**Prompt:** Copy the following material line for line, with no changes.

**Supplied information:**
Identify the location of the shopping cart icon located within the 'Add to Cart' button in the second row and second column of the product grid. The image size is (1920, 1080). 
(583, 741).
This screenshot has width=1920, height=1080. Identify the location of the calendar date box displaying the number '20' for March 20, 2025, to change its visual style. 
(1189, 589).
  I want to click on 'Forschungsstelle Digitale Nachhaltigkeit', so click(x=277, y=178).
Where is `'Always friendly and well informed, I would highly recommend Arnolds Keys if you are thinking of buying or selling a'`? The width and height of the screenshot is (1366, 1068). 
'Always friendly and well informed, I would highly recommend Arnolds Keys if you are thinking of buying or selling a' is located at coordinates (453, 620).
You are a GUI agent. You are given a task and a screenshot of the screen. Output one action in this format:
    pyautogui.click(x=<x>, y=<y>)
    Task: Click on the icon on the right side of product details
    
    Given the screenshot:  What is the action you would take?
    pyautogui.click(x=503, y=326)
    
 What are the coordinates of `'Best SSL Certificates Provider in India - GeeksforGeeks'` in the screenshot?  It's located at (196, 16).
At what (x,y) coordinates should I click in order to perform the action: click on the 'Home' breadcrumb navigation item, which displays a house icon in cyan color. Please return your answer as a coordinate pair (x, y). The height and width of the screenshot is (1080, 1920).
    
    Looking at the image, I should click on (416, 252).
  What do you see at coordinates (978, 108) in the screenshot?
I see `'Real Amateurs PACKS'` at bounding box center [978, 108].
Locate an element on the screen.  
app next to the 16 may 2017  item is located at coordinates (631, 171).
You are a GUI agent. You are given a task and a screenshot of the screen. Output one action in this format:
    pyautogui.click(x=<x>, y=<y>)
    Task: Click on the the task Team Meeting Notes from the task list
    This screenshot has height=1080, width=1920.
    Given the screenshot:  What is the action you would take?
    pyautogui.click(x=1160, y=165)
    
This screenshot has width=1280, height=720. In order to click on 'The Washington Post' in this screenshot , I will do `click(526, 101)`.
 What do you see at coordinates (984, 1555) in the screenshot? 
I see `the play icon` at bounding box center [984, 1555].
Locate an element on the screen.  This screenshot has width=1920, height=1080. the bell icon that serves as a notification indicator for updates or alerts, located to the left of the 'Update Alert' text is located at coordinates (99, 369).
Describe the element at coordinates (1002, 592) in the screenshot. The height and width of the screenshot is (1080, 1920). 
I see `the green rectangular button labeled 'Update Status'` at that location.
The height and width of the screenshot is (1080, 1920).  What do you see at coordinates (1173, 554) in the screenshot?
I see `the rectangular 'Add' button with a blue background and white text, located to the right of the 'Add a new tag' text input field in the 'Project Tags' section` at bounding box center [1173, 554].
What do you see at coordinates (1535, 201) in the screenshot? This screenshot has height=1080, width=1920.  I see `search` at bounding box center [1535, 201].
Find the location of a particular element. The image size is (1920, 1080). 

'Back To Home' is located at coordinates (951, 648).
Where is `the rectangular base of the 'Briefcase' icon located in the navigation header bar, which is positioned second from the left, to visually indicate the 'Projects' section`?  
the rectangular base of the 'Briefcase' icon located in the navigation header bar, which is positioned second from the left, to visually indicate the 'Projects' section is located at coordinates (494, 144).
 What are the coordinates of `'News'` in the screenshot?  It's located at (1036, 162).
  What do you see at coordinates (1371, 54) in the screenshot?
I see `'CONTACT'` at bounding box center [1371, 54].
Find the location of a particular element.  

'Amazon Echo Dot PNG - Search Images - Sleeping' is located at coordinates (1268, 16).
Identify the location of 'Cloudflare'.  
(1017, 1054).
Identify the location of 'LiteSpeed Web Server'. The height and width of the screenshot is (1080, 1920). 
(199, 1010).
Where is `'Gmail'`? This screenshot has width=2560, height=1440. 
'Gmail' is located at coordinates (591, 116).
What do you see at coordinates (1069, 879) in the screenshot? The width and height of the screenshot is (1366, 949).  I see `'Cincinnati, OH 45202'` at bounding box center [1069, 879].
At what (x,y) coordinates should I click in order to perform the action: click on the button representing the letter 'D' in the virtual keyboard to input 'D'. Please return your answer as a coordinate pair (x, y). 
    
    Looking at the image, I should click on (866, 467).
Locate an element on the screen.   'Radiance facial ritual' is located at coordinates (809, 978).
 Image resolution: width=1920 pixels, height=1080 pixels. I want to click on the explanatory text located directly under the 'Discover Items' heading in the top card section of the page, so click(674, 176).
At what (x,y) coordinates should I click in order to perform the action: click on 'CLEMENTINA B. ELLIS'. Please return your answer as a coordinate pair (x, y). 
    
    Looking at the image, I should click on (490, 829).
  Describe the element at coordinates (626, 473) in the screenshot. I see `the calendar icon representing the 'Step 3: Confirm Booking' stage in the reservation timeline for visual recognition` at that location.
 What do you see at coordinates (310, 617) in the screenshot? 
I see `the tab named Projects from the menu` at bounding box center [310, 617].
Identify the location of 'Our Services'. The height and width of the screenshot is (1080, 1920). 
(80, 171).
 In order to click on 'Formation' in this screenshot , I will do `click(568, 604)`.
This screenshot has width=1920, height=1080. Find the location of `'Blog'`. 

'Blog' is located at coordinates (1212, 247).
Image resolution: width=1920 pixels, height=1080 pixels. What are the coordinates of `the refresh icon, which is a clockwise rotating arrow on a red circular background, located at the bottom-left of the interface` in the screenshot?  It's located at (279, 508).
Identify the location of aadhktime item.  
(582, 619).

**Written response:**
Identify the location of the shopping cart icon located within the 'Add to Cart' button in the second row and second column of the product grid. The image size is (1920, 1080). 
(583, 741).
This screenshot has width=1920, height=1080. Identify the location of the calendar date box displaying the number '20' for March 20, 2025, to change its visual style. 
(1189, 589).
  I want to click on 'Forschungsstelle Digitale Nachhaltigkeit', so click(x=277, y=178).
Where is `'Always friendly and well informed, I would highly recommend Arnolds Keys if you are thinking of buying or selling a'`? The width and height of the screenshot is (1366, 1068). 
'Always friendly and well informed, I would highly recommend Arnolds Keys if you are thinking of buying or selling a' is located at coordinates (453, 620).
You are a GUI agent. You are given a task and a screenshot of the screen. Output one action in this format:
    pyautogui.click(x=<x>, y=<y>)
    Task: Click on the icon on the right side of product details
    
    Given the screenshot:  What is the action you would take?
    pyautogui.click(x=503, y=326)
    
 What are the coordinates of `'Best SSL Certificates Provider in India - GeeksforGeeks'` in the screenshot?  It's located at (196, 16).
At what (x,y) coordinates should I click in order to perform the action: click on the 'Home' breadcrumb navigation item, which displays a house icon in cyan color. Please return your answer as a coordinate pair (x, y). The height and width of the screenshot is (1080, 1920).
    
    Looking at the image, I should click on (416, 252).
  What do you see at coordinates (978, 108) in the screenshot?
I see `'Real Amateurs PACKS'` at bounding box center [978, 108].
Locate an element on the screen.  
app next to the 16 may 2017  item is located at coordinates (631, 171).
You are a GUI agent. You are given a task and a screenshot of the screen. Output one action in this format:
    pyautogui.click(x=<x>, y=<y>)
    Task: Click on the the task Team Meeting Notes from the task list
    This screenshot has height=1080, width=1920.
    Given the screenshot:  What is the action you would take?
    pyautogui.click(x=1160, y=165)
    
This screenshot has width=1280, height=720. In order to click on 'The Washington Post' in this screenshot , I will do `click(526, 101)`.
 What do you see at coordinates (984, 1555) in the screenshot? 
I see `the play icon` at bounding box center [984, 1555].
Locate an element on the screen.  This screenshot has width=1920, height=1080. the bell icon that serves as a notification indicator for updates or alerts, located to the left of the 'Update Alert' text is located at coordinates (99, 369).
Describe the element at coordinates (1002, 592) in the screenshot. The height and width of the screenshot is (1080, 1920). 
I see `the green rectangular button labeled 'Update Status'` at that location.
The height and width of the screenshot is (1080, 1920).  What do you see at coordinates (1173, 554) in the screenshot?
I see `the rectangular 'Add' button with a blue background and white text, located to the right of the 'Add a new tag' text input field in the 'Project Tags' section` at bounding box center [1173, 554].
What do you see at coordinates (1535, 201) in the screenshot? This screenshot has height=1080, width=1920.  I see `search` at bounding box center [1535, 201].
Find the location of a particular element. The image size is (1920, 1080). 

'Back To Home' is located at coordinates (951, 648).
Where is `the rectangular base of the 'Briefcase' icon located in the navigation header bar, which is positioned second from the left, to visually indicate the 'Projects' section`?  
the rectangular base of the 'Briefcase' icon located in the navigation header bar, which is positioned second from the left, to visually indicate the 'Projects' section is located at coordinates (494, 144).
 What are the coordinates of `'News'` in the screenshot?  It's located at (1036, 162).
  What do you see at coordinates (1371, 54) in the screenshot?
I see `'CONTACT'` at bounding box center [1371, 54].
Find the location of a particular element.  

'Amazon Echo Dot PNG - Search Images - Sleeping' is located at coordinates (1268, 16).
Identify the location of 'Cloudflare'.  
(1017, 1054).
Identify the location of 'LiteSpeed Web Server'. The height and width of the screenshot is (1080, 1920). 
(199, 1010).
Where is `'Gmail'`? This screenshot has width=2560, height=1440. 
'Gmail' is located at coordinates (591, 116).
What do you see at coordinates (1069, 879) in the screenshot? The width and height of the screenshot is (1366, 949).  I see `'Cincinnati, OH 45202'` at bounding box center [1069, 879].
At what (x,y) coordinates should I click in order to perform the action: click on the button representing the letter 'D' in the virtual keyboard to input 'D'. Please return your answer as a coordinate pair (x, y). 
    
    Looking at the image, I should click on (866, 467).
Locate an element on the screen.   'Radiance facial ritual' is located at coordinates (809, 978).
 Image resolution: width=1920 pixels, height=1080 pixels. I want to click on the explanatory text located directly under the 'Discover Items' heading in the top card section of the page, so click(674, 176).
At what (x,y) coordinates should I click in order to perform the action: click on 'CLEMENTINA B. ELLIS'. Please return your answer as a coordinate pair (x, y). 
    
    Looking at the image, I should click on (490, 829).
  Describe the element at coordinates (626, 473) in the screenshot. I see `the calendar icon representing the 'Step 3: Confirm Booking' stage in the reservation timeline for visual recognition` at that location.
 What do you see at coordinates (310, 617) in the screenshot? 
I see `the tab named Projects from the menu` at bounding box center [310, 617].
Identify the location of 'Our Services'. The height and width of the screenshot is (1080, 1920). 
(80, 171).
 In order to click on 'Formation' in this screenshot , I will do `click(568, 604)`.
This screenshot has width=1920, height=1080. Find the location of `'Blog'`. 

'Blog' is located at coordinates (1212, 247).
Image resolution: width=1920 pixels, height=1080 pixels. What are the coordinates of `the refresh icon, which is a clockwise rotating arrow on a red circular background, located at the bottom-left of the interface` in the screenshot?  It's located at (279, 508).
Identify the location of aadhktime item.  
(582, 619).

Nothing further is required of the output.